At the meeting the RSK insisted on the withdrawal of the HV from western Slavonia and the gradual implementation of a ceasefire, followed by economic cooperation before a political settlement was discussed. The Croatian delegation did not intend to negotiate, but to prepare diplomatically for a military resolution of the war. Stoltenberg proposed a seven-point compromise, including negotiations based on the Z-4 Plan, beginning on 10 August. The proposal was initially accepted by Babić, who then expressed reservations about the Z-4 Plan as a political settlement when he was asked to publicly declare support for the Stoltenberg proposal (so the Novaković delegation would follow his lead). Pašalić then asked Novaković to accept Croatia's seven demands, including immediate replacement of the RSK with a Croatian civilian government. Novaković refused Pašalić's proposal, indicating that he accepted the Stoltenberg proposal instead, and Pašalić declared that the RSK had declined a Croatian offer to negotiate. Croatia did not consider Babić powerful enough to secure support for an initiative from Martić, and thus unable to commit the RSK to an agreement. This view was supported by Babić himself, who told Galbraith during their 2 August meeting in Belgrade that Martić would only obey Milošević. On 4 August Croatia launched Operation Storm against the RSK and, according to Galbraith, effectively terminated the Z-4 Plan and its associated political process.

One final attempt, organised by Babić, was made to revive the Z-4 Plan on 16 August. This initiative called for negotiating each point of the plan and extending the autonomous areas to eastern Slavonia. However, Ahrens and Stoltenberg considered any talks between Croatia and the exiled, discredited leaders of the RSK impossible. When they consulted Šarinić about the initiative, he dismissed any possibility of negotiation.

===September 1995 and beyond===
Following Croatian military success against the RSK during Operation Storm in August, and in Bosnia and Herzegovina against the Republika Srpska during Operation Mistral 2 in September, US President Bill Clinton announced a new peace initiative for Bosnia and Herzegovina. This initiative, which aimed to restore eastern Slavonia to Croatia, was based on Croatian sovereignty and the Z-4 Plan. Gailbraith sought to reconcile the plan with new circumstances in the field; an example was limited self-government for Croatian Serbs in eastern Slavonian municipalities where they comprised a majority of the 1991 population; after Croatia objected, the proposal was replaced with provisions from the Constitution of Croatia. By early October the process led to the Erdut Agreement, establishing a framework for restoring eastern Slavonia to Croatian rule. When the agreement was first implemented in 1996, there were concerns in Croatia that the process might result in "covert" implementation of the Z-4 Plan in eastern Slavonia and political autonomy for the region.

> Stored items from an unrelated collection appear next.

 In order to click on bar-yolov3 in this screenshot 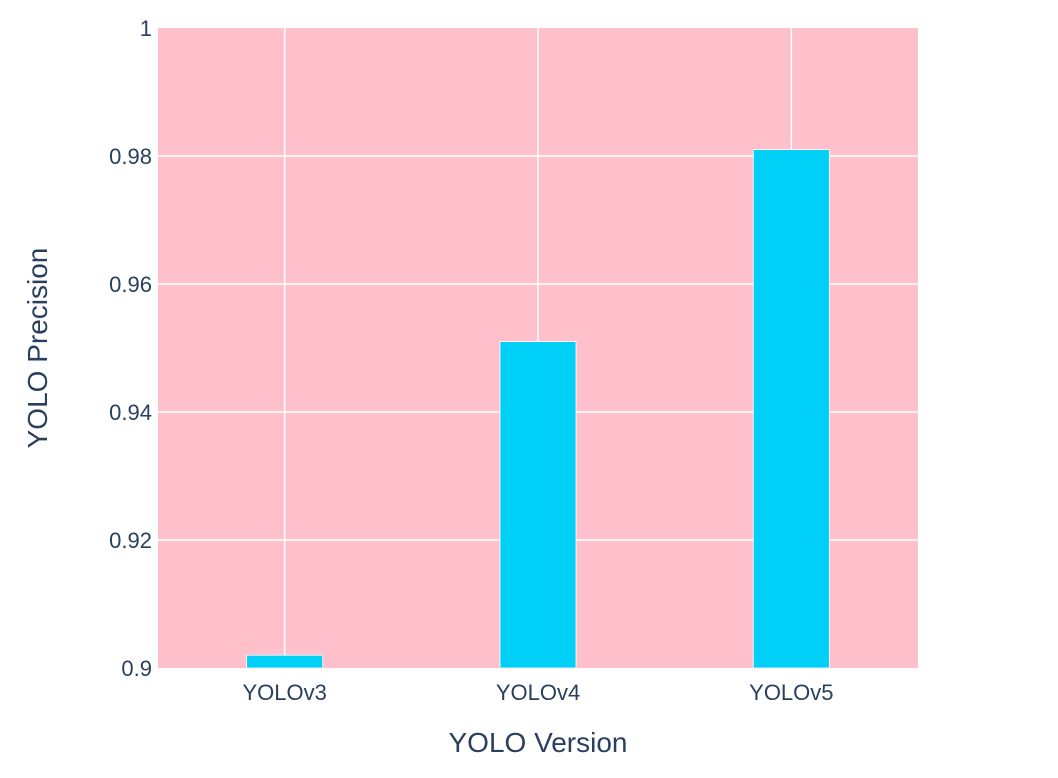, I will do `click(285, 662)`.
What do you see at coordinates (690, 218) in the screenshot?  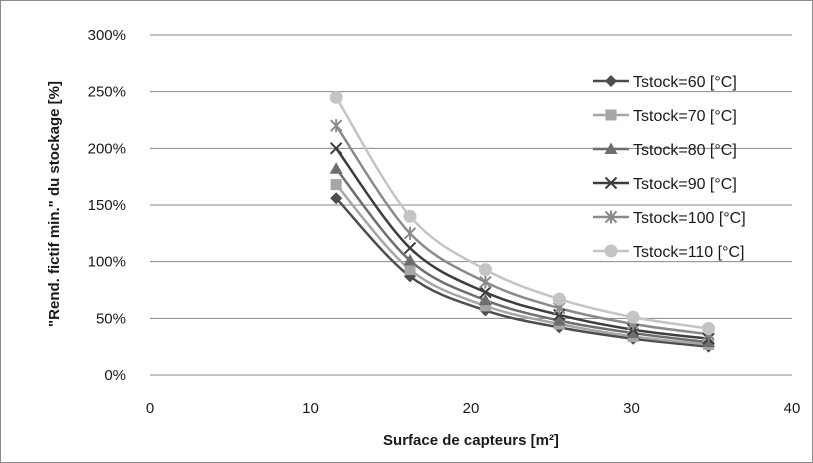 I see `legend-label: Tstock=100 [°C]` at bounding box center [690, 218].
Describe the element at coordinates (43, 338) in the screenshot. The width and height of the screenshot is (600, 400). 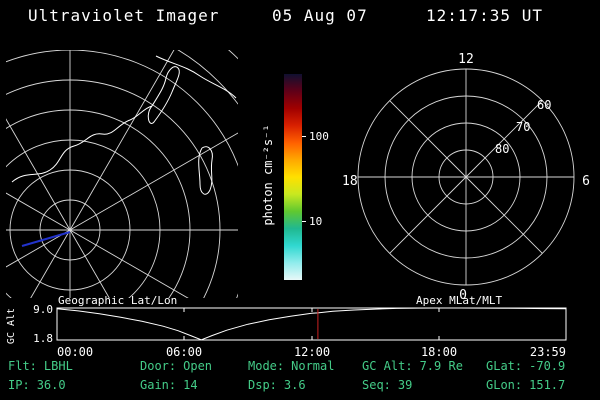
I see `y-tick-min: 1.8` at that location.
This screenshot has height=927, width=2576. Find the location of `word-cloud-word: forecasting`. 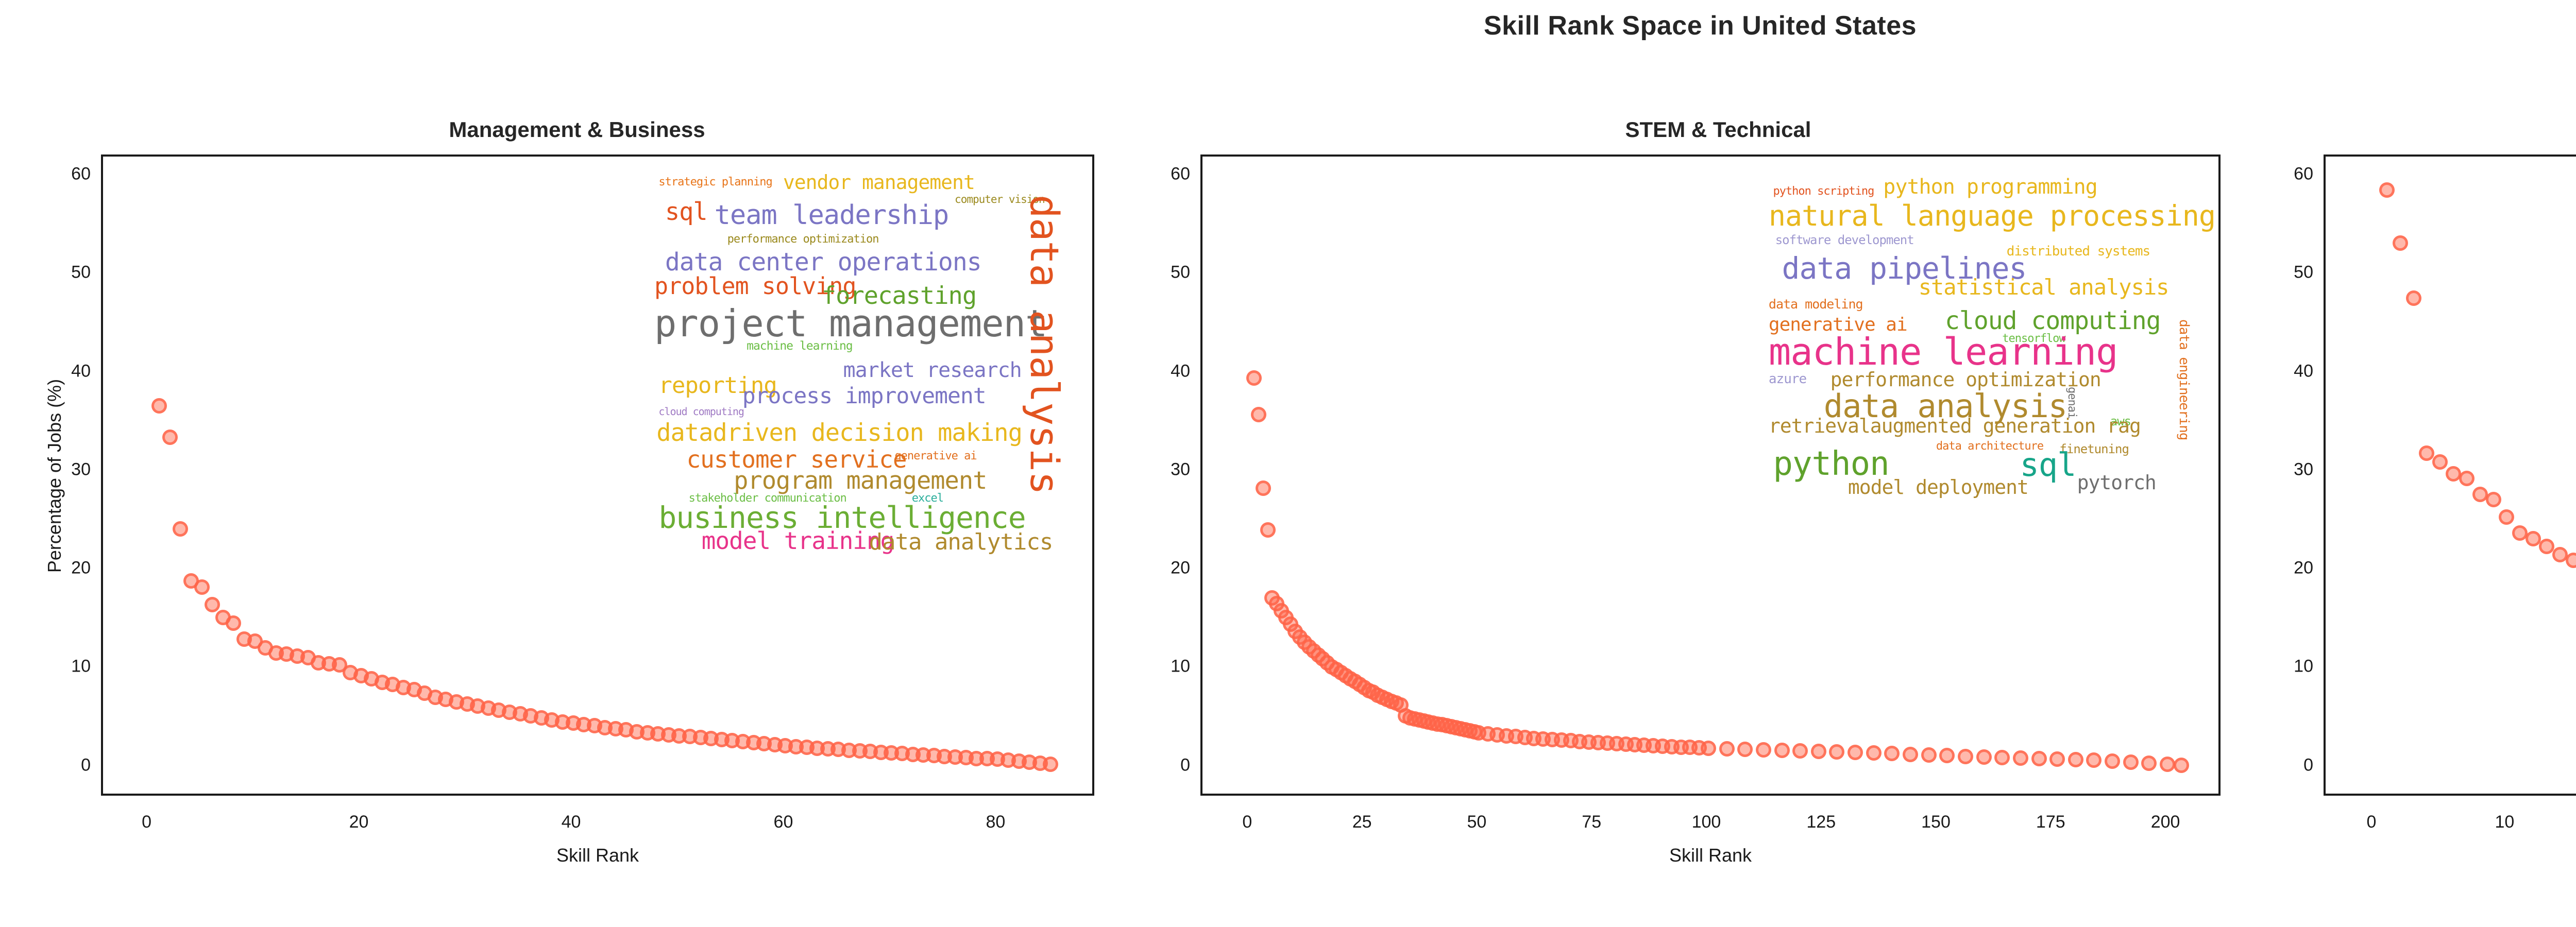

word-cloud-word: forecasting is located at coordinates (899, 296).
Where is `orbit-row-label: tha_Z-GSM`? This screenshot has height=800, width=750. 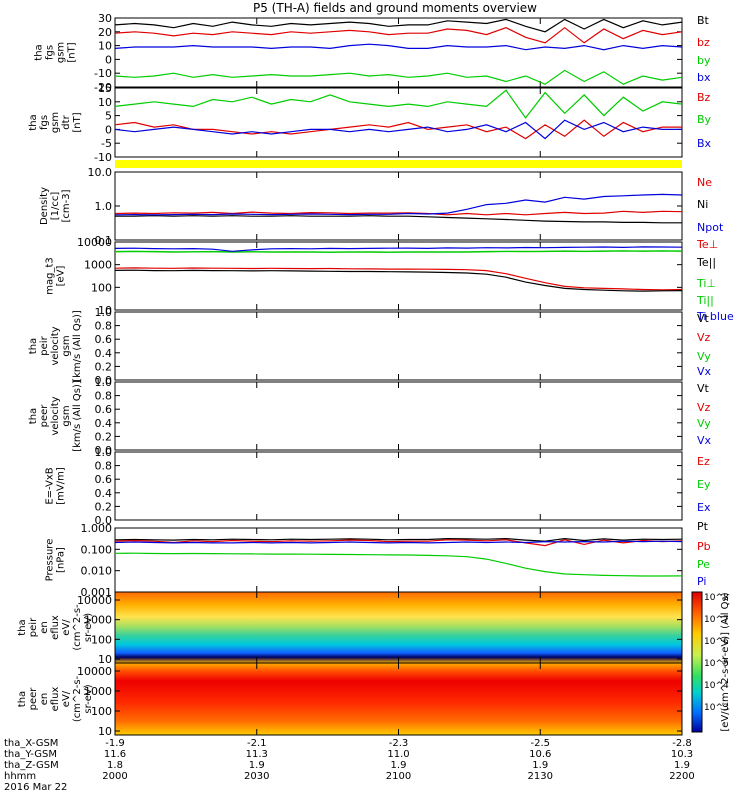
orbit-row-label: tha_Z-GSM is located at coordinates (32, 766).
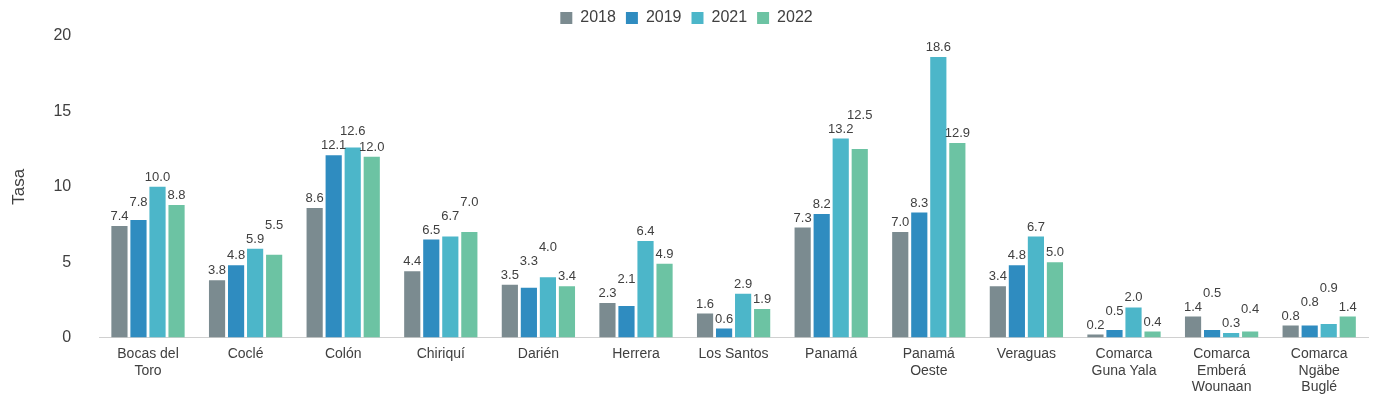  I want to click on data-label: 8.8, so click(176, 194).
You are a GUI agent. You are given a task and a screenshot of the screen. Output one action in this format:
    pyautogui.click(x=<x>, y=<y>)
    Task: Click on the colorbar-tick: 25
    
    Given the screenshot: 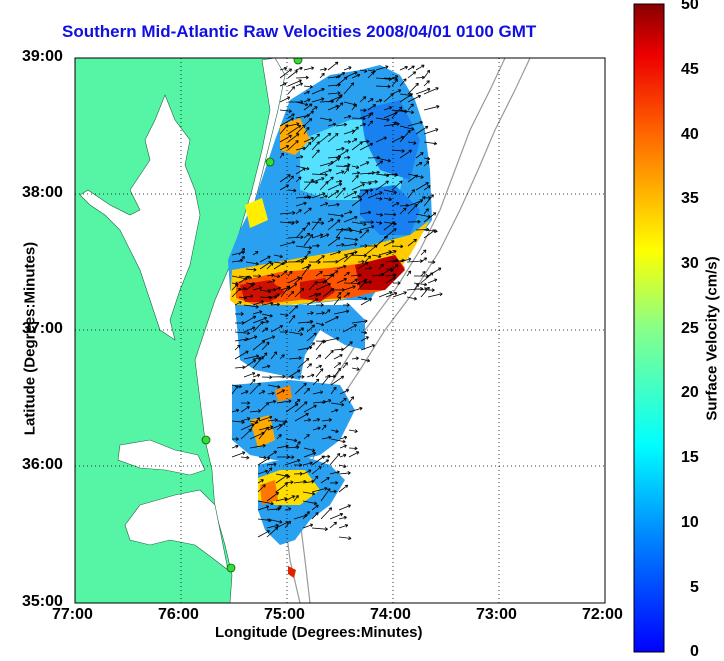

The Z-4 Plan was again resurrected in 1999 as a template for the Rambouillet Agreement, a proposed peace treaty negotiated between FR Yugoslavia and ethnic Albanians living in Kosovo. In 2005, after the Kosovo War, Serbia and Montenegro attempted to resolve the Kosovo status process by tabling a peace plan offering broad autonomy for Kosovo. According to Drašković, then foreign minister of Serbia and Montenegro, the plan was a "mirror image of the Z-4 Plan". That year an "RSK government-in-exile" was set up in Belgrade, demanding the revival of the Z-4 Plan in Croatia (a move condemned by Drašković and Serbian President Boris Tadić). The same idea was put forward in 2010 by a Serb refugee organisation led by Savo Štrbac.